ENTRIES:
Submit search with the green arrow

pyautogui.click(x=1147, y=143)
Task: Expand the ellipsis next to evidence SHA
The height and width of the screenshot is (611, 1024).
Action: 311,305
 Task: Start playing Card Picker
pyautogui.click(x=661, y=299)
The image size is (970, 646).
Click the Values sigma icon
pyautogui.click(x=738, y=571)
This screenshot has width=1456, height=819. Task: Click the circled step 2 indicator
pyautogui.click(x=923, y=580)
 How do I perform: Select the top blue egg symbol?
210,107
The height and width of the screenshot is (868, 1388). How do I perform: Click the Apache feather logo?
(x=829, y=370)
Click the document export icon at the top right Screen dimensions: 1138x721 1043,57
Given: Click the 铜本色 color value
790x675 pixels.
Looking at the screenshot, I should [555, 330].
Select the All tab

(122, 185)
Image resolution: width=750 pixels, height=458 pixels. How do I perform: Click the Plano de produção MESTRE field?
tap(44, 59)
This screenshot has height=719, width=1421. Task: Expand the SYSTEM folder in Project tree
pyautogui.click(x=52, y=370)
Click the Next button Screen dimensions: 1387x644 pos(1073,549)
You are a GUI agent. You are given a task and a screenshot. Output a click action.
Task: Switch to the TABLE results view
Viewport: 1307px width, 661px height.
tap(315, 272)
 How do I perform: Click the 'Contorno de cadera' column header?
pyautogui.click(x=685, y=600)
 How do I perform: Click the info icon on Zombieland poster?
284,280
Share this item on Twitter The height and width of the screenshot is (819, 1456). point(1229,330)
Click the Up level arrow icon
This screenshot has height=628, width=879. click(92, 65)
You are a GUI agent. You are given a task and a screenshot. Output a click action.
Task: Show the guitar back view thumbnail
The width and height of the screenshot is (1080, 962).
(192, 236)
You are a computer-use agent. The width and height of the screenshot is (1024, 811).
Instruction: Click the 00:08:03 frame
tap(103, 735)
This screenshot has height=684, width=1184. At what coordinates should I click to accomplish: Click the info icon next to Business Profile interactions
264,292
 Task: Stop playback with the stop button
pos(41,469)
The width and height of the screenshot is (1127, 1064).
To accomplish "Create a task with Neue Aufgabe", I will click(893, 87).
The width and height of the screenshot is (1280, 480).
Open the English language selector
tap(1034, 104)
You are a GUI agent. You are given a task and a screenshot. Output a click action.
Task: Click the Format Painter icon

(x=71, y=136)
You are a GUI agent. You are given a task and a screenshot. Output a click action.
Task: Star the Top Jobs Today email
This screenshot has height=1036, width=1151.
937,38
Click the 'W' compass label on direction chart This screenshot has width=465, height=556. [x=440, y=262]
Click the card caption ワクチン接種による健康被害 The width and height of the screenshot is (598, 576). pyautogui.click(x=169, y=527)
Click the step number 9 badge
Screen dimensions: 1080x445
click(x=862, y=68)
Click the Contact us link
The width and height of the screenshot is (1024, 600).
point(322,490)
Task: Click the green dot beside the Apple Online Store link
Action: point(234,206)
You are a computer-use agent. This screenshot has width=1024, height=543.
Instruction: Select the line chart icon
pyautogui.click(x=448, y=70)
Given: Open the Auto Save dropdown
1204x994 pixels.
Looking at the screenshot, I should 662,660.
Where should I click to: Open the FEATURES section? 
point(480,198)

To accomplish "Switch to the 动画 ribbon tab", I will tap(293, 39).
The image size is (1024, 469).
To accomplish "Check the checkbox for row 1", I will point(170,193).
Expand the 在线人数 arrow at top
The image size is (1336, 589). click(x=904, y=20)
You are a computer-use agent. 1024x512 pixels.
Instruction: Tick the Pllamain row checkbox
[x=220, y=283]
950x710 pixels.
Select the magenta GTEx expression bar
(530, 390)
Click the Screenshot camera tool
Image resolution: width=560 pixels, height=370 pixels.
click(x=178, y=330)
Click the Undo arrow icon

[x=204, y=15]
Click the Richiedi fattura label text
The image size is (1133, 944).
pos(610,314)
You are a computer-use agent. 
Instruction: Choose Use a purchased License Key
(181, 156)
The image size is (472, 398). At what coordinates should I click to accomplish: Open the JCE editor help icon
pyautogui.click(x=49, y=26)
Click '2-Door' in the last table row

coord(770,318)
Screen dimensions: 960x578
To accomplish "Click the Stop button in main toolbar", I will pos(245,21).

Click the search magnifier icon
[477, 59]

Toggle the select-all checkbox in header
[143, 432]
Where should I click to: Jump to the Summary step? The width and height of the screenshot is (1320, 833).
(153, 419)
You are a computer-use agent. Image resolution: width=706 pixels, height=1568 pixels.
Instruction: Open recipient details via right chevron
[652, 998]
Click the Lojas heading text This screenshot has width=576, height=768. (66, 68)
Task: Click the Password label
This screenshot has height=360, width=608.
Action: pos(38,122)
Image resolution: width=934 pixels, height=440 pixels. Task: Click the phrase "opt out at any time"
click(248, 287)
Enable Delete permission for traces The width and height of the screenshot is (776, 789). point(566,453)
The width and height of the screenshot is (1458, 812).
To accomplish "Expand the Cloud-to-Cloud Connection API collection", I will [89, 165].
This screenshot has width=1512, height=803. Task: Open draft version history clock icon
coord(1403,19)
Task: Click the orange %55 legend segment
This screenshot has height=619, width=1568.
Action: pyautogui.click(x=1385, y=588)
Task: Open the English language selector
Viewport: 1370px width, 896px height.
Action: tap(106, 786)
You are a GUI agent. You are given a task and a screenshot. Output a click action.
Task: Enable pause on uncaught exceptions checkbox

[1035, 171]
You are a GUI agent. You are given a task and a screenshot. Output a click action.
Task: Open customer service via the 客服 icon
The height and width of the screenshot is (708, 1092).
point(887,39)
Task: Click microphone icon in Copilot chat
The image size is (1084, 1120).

WORK INSTRUCTIONS:
Copy out the listing lines above, starting at the line that contains "Given: Open the Auto Save dropdown" and ending at the line that contains "will tap(293, 39).", with both of those lines included.

TASK SOLUTION:
Given: Open the Auto Save dropdown
1204x994 pixels.
Looking at the screenshot, I should 662,660.
Where should I click to: Open the FEATURES section? 
point(480,198)

To accomplish "Switch to the 动画 ribbon tab", I will tap(293, 39).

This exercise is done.